Customizing the transportation of difficult-to-deliver drugs
When a researcher finds a compound that might make a good drug candidate, there is still a long process of finding an appropriate pharmaceutical preparation. Ideally, pharmacists are able to create an oral version of the drug, because swallowing something is one of the easier ways to take a medication, but the majority of drugs discovered are not able to be administered this way.
Researchers at Texas A&M are working on a way to get around this problem by creating something called ‘polyesters’ for better delivery of drugs.
Using a special type of polymer, which is an overarching term for any large molecule that has repeated subunits, Ravikumar Majeti, PhD, a professor of pharmaceutical sciences at the Texas A&M Irma Lerma Rangel College of Pharmacy, and his team have found a way to ‘blanket’ a drug to allow it to be taken orally while still controlling its release. The work was published online this month in the Journal of the American Chemical Society.
“While our primary focus is to convert injectable drugs to oral ones using these polymers,” Kumar said, “this same material can be used for other drugs and routes of administration.”
There are many other routes of drug administration that are predominantly dictated by the pathology in question or the drug’s complicated chemistries. “In general, the drug is expected to cross the biological barriers that are designed by Mother Nature to keep foreign material out and only allow certain molecules with specific characteristics to come through,” Kumar said. Examples of these barriers include the skin, the lining of the intestines, the blood-brain barrier and barriers around the retina in the eye.
Over the years, tiny cargos called nanoparticles have emerged as unconventional drug carriers that render themselves suitable for various routes of administration and variety of drug classes. The nanoparticles can further be tailored using certain ligands, which facilitate transport across the barriers. This transport eventually depends on the flexibility of the carrier material functionality to anchor the ligands that facilitate better transport. “Until now, we did not have the right materials, like a polyester, the most widely used polymer in drug delivery, that allowed fine-tuning of transport across the barriers,” Kumar said.

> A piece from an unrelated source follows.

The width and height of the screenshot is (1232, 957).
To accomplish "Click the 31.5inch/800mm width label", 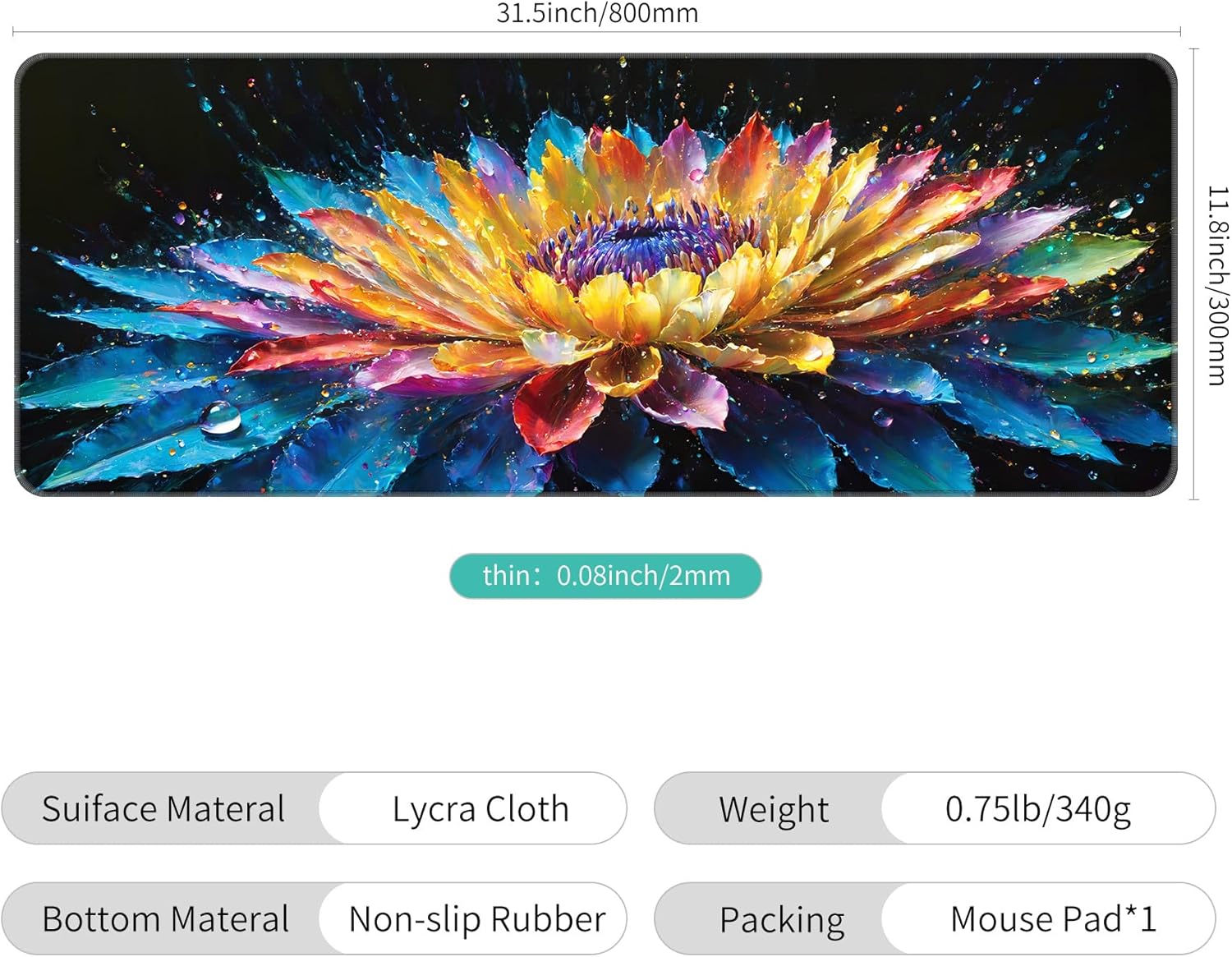I will click(597, 12).
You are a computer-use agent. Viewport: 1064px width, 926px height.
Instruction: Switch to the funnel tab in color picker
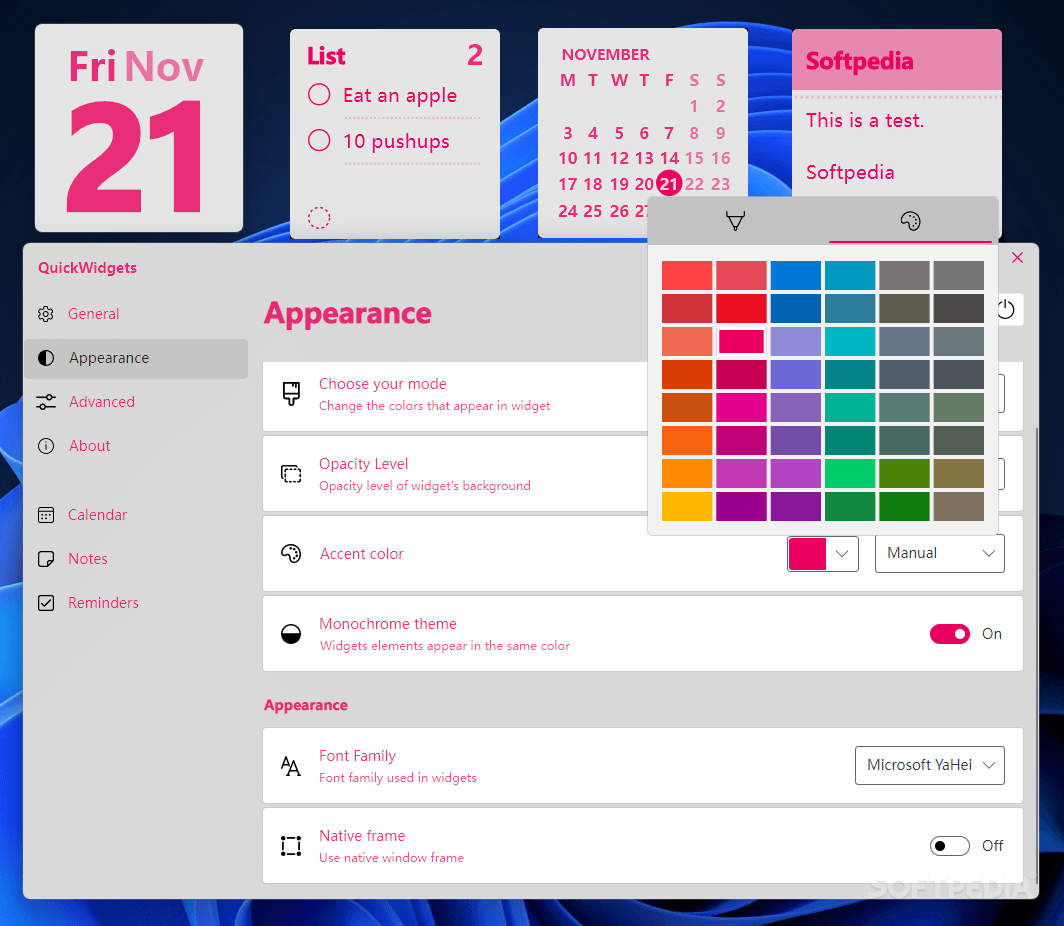point(735,220)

The polymers are unique in their architecture, with backbones that are periodically spaced with functional groups that allows coupling to ligands facilitating interaction with receptors on the biological barriers facilitating active transport. The functionality can be tailored to maximize this transport, while conventional polymers of this category fall short.

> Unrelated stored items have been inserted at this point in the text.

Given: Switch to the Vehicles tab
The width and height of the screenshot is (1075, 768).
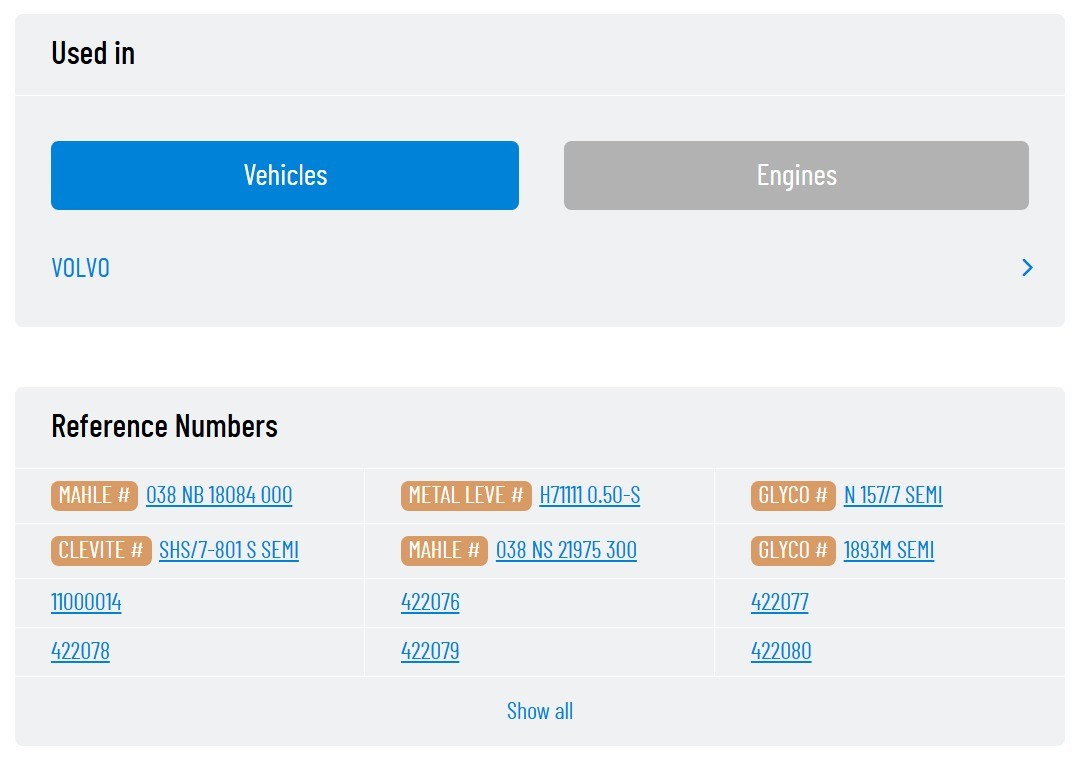Looking at the screenshot, I should point(284,175).
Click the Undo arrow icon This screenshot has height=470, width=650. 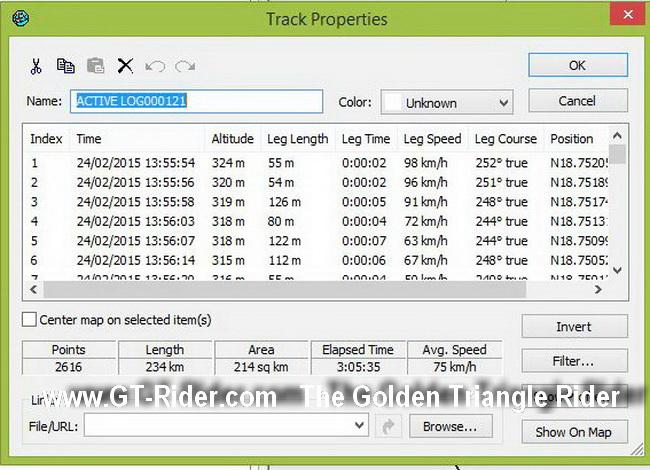tap(155, 66)

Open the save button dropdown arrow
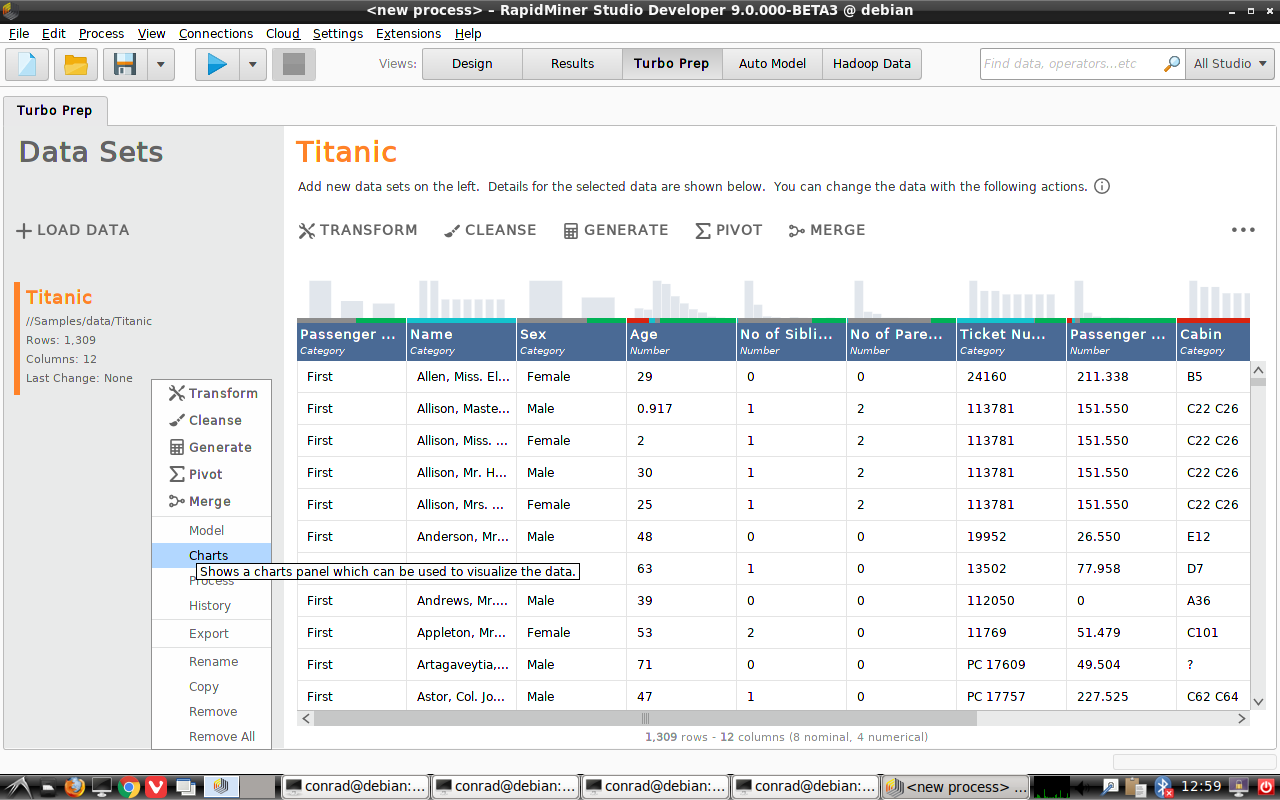(161, 63)
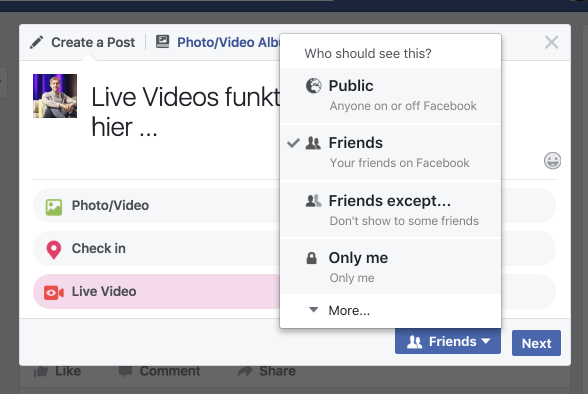Select Only me privacy option
The width and height of the screenshot is (588, 394).
pos(390,267)
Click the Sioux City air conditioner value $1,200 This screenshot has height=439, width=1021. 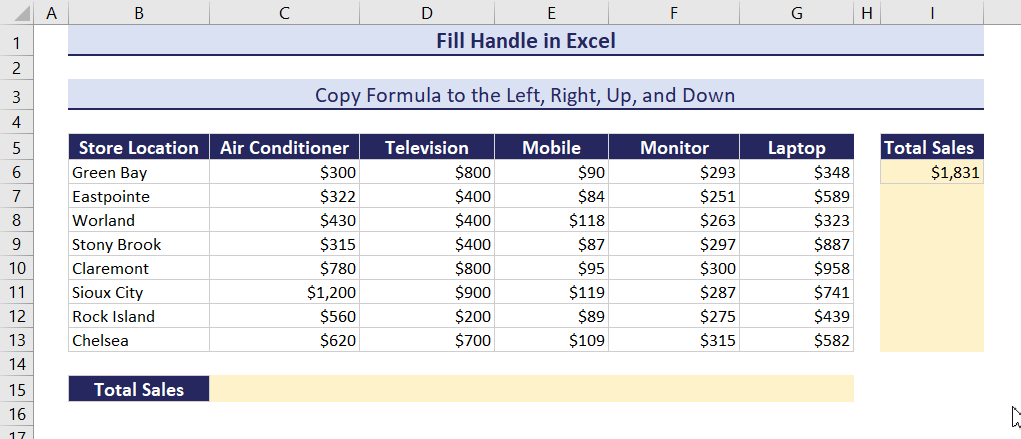tap(284, 292)
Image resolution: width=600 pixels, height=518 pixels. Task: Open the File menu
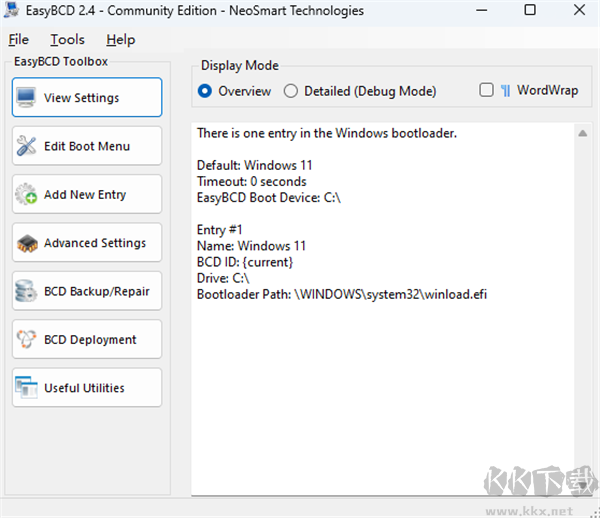pos(18,40)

“In a sense, we have a cloth that can be tailored the way one wants, anchoring ligands to diverse targets and encapsulating drugs,” Kumar said. “There’s really been nothing like this in the scientific literature before.”
To imagine how this works, think of the polymers as a shield surrounding the drug. The drug within can be anything, with any type of weight, and can be soluble in water—or not. The shield can be customized to fit the needs of the particular drug and can resist effects of stomach acid and other gastric fluids as well as protect drugs from other degradation and improve transportation across the small intestine reaching systemic circulation.

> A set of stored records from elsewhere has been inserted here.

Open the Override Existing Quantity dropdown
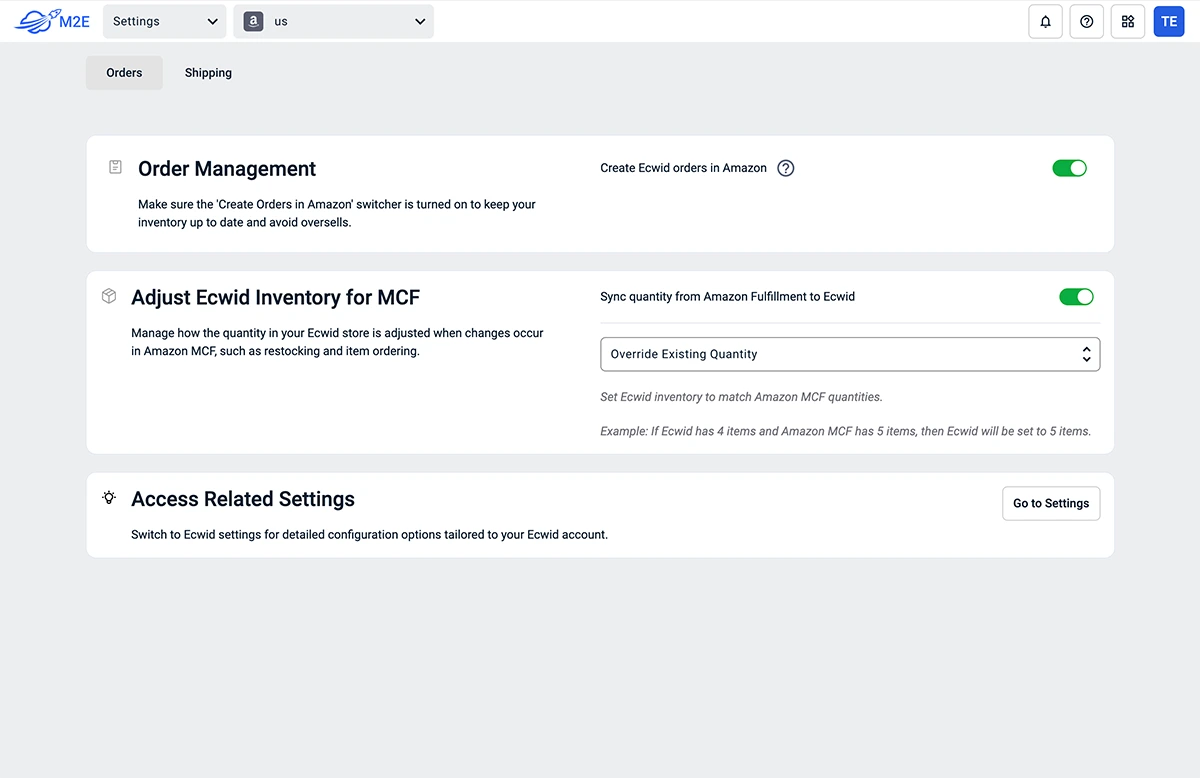 [x=849, y=354]
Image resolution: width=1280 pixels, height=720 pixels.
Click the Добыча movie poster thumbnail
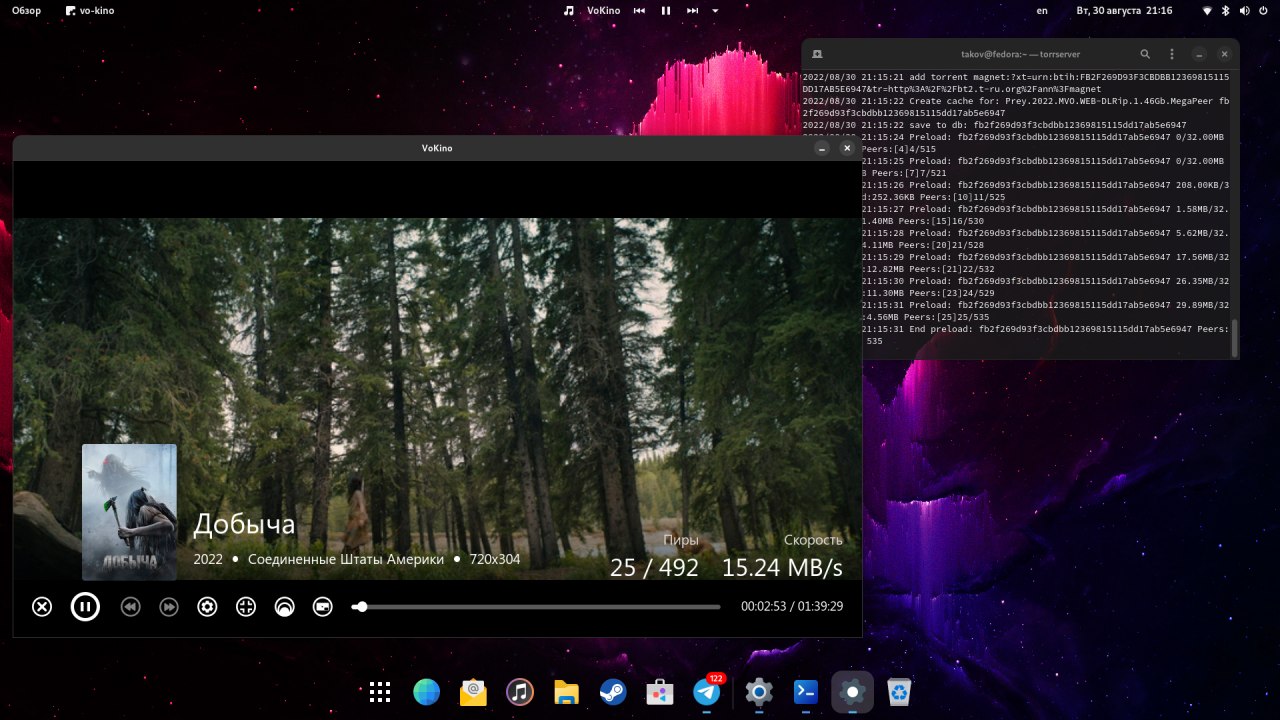click(x=129, y=511)
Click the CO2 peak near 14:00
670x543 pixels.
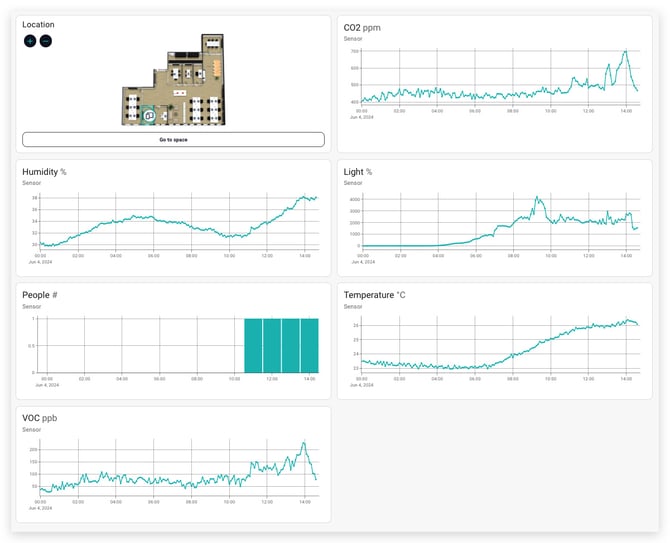coord(625,51)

“The ability to customize the delivery solutions can have significant impact on both the economics of drug delivery and the ability of promising compounds to be translated into useful medications,” Kumar said. “After all, it’s all about delivery!”
This work built off of research Kumar’s lab has done previously in which they developed nanosystems to carry drugs across the intestinal barriers. Next, they plan to work on establishing the safety and effectiveness of the polymer systems. “In the next two to three years, we think we may be able to take these novel polymers to patients in a veterinary setting and then eventually to humans,” Kumar said. “We are very excited about the possible applications.”